── Supplied material

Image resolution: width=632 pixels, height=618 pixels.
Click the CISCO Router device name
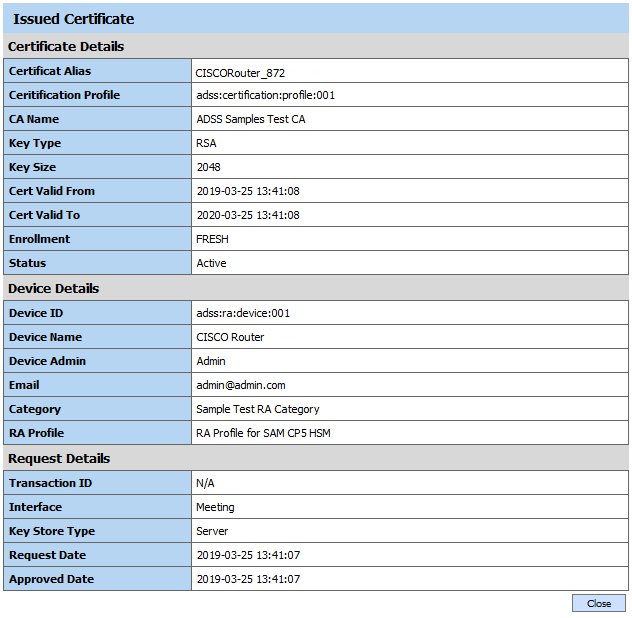click(x=230, y=338)
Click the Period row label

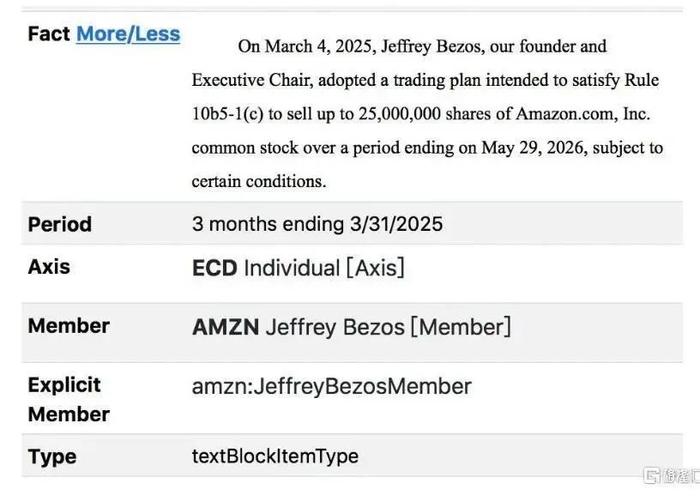tap(60, 224)
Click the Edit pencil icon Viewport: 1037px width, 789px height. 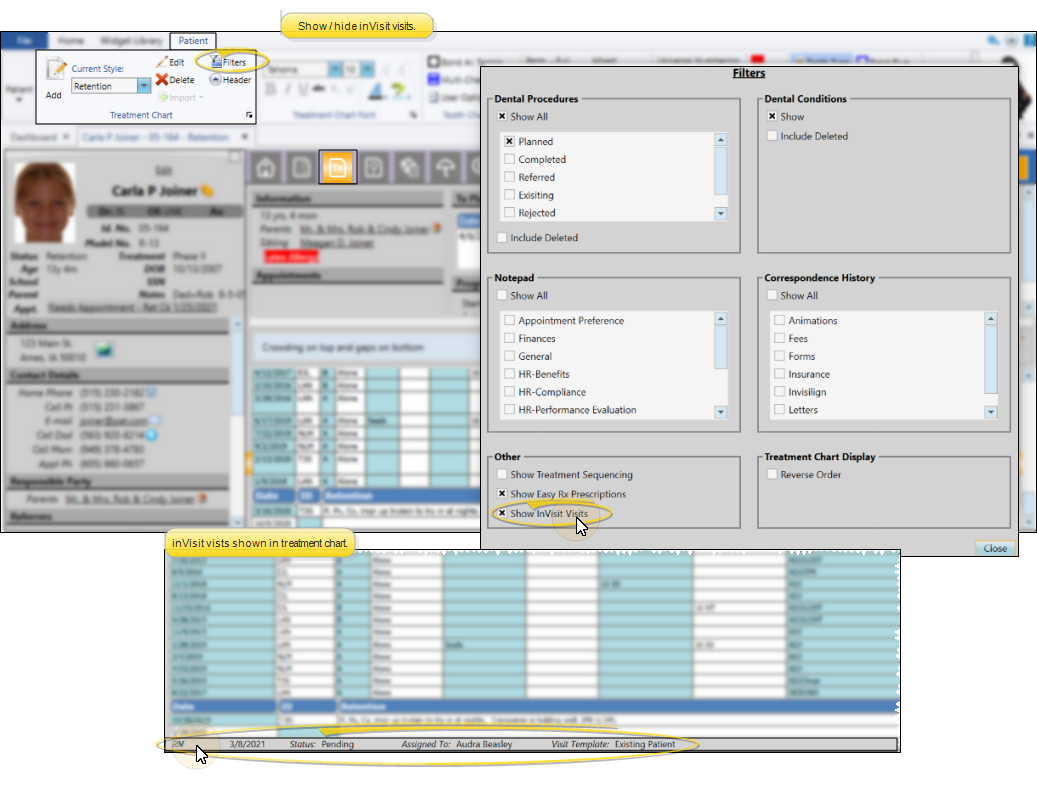point(162,62)
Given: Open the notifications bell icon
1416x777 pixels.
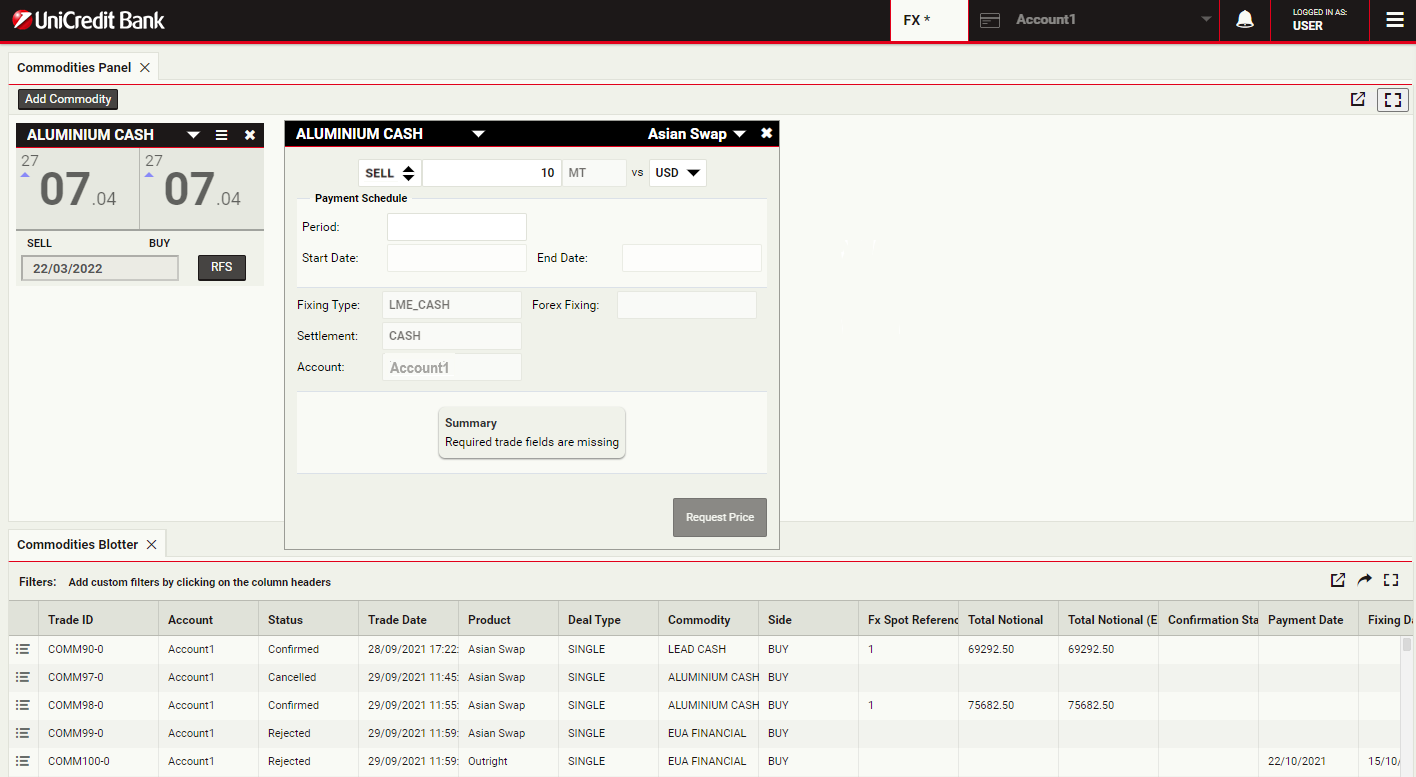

────

[Problem details] Every line from the one with "Given: Open the notifications bell icon" through the last line of the data must be copied exactly. Leave the pictures out.

[Answer section]
Given: Open the notifications bell icon
1416x777 pixels.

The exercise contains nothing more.